Literary and dramatic programming acquaints listeners with the best works of Russian, Soviet, and foreign literature. Well-known novels and stories are staged as radio plays. Leading Soviet actors perform in radio theater. New broadcast forms have appeared, such as one-act plays or dramatized shows. There is production on a systematic basis of music-education broadcasts, lecture concerts, concerts of music requested by listeners, music reviews, concerts by amateur performers, musical shows, and radio short stories. The music of foreign countries is aired on series of broadcasts that may last a week, ten days, or a month. Various musical organizations of All-Union Radio take part in the preparation of the broadcasts—for example, the Great Symphony Orchestra, the Variety Symphony Orchestra, the Russian Folk Instrument Orchestra, the Great Chorus, the Russian Folk Song Chorus, and the Soviet Song Ensemble.

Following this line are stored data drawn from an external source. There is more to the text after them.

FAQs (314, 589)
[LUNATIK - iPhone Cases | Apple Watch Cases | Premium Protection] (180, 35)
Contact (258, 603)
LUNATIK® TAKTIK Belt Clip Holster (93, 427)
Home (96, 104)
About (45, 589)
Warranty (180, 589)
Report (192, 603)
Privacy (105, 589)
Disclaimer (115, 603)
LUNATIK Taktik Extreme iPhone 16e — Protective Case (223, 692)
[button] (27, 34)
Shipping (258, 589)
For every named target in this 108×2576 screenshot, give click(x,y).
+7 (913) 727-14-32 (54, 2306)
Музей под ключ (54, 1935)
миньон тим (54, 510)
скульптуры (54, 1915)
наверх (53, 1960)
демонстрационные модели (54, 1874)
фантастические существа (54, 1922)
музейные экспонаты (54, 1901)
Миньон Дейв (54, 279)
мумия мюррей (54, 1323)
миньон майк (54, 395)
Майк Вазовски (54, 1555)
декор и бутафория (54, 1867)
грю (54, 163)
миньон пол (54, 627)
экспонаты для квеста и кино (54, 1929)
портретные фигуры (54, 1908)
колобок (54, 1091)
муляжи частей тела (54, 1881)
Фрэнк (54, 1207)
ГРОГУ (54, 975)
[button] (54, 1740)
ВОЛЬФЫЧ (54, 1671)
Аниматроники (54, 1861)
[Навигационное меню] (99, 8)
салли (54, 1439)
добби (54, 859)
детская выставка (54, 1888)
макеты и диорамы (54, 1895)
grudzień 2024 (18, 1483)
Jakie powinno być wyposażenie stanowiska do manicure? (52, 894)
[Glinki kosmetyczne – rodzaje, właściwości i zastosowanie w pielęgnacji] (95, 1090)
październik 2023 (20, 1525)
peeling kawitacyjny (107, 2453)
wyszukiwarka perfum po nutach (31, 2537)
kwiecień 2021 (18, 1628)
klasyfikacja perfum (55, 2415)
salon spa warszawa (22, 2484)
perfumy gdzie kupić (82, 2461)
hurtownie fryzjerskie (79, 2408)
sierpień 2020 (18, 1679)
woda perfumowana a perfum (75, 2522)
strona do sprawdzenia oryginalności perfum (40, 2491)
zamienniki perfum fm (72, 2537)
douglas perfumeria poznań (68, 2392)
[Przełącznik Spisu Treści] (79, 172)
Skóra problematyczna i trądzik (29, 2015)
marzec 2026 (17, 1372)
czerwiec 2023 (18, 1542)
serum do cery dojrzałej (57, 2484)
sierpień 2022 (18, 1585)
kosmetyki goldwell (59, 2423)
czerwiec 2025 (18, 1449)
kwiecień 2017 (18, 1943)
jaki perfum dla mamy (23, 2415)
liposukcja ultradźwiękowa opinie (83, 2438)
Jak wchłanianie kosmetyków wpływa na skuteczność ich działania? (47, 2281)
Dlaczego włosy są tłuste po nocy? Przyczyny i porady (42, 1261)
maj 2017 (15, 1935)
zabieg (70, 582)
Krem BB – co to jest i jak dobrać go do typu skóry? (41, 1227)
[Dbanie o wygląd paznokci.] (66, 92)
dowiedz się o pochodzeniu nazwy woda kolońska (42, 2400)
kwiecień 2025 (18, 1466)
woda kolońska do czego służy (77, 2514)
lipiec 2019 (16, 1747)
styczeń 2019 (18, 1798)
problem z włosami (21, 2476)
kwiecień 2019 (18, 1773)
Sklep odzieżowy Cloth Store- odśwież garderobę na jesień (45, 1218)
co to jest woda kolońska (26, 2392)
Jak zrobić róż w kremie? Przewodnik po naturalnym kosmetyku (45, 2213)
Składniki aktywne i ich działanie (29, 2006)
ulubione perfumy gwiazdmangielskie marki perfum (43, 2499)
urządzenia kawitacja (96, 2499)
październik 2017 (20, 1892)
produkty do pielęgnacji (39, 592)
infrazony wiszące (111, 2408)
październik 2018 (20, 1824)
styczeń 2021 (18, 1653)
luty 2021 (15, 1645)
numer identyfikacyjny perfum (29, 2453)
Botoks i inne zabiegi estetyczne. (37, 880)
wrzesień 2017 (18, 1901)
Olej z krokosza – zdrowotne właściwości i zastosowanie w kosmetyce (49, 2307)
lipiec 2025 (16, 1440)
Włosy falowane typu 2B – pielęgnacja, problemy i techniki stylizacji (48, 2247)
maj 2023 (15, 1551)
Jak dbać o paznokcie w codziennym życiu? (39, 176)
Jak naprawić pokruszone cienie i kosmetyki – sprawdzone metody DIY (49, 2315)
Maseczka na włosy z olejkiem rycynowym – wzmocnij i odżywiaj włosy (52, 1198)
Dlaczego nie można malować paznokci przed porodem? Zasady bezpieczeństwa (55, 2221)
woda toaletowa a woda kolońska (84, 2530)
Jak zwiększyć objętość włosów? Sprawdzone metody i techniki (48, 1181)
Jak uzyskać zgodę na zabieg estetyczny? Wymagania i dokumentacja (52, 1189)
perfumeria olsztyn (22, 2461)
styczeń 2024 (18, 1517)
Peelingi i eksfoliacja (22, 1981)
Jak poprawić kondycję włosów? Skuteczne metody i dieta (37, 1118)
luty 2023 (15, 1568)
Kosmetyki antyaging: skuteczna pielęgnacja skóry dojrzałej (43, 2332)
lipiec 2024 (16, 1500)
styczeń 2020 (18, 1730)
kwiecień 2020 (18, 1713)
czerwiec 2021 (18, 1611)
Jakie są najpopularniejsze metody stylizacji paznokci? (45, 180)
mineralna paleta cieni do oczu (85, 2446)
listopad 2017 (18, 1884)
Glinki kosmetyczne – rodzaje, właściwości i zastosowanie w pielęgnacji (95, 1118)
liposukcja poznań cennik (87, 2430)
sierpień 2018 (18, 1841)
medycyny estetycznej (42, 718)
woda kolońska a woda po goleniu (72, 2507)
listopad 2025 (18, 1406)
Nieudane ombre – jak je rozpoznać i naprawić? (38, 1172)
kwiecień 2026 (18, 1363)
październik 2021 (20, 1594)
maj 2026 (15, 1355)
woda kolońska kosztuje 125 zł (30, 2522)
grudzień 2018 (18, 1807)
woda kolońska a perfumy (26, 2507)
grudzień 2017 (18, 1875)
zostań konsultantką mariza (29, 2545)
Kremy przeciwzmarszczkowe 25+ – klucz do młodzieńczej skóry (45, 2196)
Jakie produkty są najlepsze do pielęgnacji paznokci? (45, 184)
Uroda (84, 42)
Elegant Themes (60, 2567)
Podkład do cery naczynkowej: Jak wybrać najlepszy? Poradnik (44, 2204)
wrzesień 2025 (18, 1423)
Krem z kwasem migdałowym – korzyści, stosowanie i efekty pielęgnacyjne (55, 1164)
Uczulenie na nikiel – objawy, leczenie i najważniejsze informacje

Several popular broadcasts are conducted on the basis of listeners’ letters. Examples are lunost’ Army Post Office, As You Requested, Worker’s Noon, Poetic Notebook, and In the World of Words. Other popular broadcasts include economic advice and information on various problems. All-Union Radio received 511,000 letters from listeners in 1974.

In keeping with the traditions of the radio universities of the 1920’s, various educational programs are produced. These include special teaching broadcasts used as classroom aids and general educational broadcasts, which may assist in political self-education or may be concerned with literature and art. Radio University of Culture is an example of such a program.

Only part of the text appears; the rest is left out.